═════ Raw data ═════

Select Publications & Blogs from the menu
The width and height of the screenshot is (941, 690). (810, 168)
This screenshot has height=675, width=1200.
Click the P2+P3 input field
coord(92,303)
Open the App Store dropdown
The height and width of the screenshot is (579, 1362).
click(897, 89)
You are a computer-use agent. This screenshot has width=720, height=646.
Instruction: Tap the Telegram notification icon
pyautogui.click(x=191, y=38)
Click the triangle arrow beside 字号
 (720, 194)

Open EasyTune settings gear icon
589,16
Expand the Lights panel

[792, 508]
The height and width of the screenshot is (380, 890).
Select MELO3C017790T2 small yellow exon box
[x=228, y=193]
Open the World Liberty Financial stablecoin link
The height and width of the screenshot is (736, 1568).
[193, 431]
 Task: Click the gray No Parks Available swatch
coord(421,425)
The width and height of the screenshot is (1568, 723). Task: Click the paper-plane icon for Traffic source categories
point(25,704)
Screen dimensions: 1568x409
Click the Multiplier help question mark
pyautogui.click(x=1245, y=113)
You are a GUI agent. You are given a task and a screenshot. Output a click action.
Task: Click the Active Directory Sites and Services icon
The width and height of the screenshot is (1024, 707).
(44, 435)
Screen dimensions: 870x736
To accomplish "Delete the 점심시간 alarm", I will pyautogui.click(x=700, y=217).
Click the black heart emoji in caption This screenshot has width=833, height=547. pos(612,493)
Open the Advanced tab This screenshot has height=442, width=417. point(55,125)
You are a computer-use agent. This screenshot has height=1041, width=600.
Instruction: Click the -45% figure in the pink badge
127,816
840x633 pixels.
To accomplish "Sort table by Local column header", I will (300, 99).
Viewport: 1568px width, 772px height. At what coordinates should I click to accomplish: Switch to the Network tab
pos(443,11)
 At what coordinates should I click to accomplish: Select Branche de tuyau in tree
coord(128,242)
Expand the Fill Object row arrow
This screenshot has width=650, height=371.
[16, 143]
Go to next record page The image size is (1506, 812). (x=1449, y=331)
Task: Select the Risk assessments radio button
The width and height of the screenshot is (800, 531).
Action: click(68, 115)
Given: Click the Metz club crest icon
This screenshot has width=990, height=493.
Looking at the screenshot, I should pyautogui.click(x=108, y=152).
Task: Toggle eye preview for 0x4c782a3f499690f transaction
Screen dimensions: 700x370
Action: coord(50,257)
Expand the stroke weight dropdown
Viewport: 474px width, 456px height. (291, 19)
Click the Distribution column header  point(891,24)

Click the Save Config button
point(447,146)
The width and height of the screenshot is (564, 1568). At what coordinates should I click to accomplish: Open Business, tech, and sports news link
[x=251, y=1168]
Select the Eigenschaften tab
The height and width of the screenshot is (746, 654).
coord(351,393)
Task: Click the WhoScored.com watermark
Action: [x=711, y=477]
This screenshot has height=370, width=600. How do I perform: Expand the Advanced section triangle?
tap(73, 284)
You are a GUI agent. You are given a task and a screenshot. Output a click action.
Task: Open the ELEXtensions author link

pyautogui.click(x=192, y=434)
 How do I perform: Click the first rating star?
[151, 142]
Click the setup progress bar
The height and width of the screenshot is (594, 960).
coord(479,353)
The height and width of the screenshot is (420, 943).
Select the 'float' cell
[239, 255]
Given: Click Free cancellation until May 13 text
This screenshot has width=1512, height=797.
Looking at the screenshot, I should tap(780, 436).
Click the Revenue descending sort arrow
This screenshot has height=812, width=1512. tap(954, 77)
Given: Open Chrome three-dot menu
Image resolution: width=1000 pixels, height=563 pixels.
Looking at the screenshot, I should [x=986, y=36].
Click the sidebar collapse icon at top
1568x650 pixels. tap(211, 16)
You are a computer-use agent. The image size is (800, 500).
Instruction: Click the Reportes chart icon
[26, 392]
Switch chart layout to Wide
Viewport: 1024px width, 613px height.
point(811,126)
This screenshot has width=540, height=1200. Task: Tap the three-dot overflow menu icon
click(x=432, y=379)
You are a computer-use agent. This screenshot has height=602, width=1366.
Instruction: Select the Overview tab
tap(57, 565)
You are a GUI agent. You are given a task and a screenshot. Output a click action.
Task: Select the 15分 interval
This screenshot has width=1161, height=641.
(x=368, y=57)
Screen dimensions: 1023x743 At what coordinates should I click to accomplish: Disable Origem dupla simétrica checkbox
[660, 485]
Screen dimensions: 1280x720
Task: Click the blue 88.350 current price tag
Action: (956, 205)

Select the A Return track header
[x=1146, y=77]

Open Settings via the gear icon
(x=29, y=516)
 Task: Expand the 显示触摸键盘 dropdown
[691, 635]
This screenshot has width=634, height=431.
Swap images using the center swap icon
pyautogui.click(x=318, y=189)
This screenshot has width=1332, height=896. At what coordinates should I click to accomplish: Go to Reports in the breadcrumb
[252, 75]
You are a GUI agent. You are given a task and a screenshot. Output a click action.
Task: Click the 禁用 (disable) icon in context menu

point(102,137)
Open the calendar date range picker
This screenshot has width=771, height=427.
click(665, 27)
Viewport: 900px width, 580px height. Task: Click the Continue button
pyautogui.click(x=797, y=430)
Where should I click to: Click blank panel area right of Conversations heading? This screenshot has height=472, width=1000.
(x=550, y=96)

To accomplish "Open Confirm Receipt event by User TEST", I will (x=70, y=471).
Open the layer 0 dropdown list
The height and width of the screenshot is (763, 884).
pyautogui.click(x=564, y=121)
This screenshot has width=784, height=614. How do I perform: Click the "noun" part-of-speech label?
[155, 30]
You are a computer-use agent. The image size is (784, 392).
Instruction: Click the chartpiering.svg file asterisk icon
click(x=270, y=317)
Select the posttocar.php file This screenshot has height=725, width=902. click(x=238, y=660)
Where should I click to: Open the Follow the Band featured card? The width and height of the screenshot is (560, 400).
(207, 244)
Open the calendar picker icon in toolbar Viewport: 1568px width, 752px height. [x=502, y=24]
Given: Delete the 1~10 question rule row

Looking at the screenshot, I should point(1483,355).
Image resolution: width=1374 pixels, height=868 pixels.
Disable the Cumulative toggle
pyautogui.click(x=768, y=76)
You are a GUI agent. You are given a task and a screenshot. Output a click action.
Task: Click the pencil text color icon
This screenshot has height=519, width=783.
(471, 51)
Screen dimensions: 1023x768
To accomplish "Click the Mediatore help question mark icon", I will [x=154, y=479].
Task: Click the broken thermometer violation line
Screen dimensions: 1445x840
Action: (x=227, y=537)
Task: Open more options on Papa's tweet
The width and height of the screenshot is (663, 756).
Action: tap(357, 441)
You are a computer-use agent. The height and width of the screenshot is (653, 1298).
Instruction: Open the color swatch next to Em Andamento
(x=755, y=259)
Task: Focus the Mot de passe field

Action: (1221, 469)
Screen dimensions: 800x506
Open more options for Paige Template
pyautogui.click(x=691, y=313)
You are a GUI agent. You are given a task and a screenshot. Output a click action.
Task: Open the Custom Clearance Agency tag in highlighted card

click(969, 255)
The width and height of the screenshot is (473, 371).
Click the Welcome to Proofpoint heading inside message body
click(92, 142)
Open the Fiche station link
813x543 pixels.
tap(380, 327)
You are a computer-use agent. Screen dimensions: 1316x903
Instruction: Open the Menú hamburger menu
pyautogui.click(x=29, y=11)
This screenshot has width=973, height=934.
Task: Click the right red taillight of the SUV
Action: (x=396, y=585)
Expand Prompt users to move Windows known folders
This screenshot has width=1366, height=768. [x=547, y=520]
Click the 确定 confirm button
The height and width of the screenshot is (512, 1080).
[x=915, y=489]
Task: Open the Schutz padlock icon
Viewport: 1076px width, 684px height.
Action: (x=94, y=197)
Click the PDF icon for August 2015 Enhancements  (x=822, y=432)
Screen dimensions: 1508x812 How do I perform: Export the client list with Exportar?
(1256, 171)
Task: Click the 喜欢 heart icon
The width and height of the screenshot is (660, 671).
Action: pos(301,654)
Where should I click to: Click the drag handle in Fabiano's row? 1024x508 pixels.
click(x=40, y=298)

═════

> _Your assignment_
Each line of the records above that holds the word "column" should be counted, and only the final number stated.

> _Reply to the exercise_
2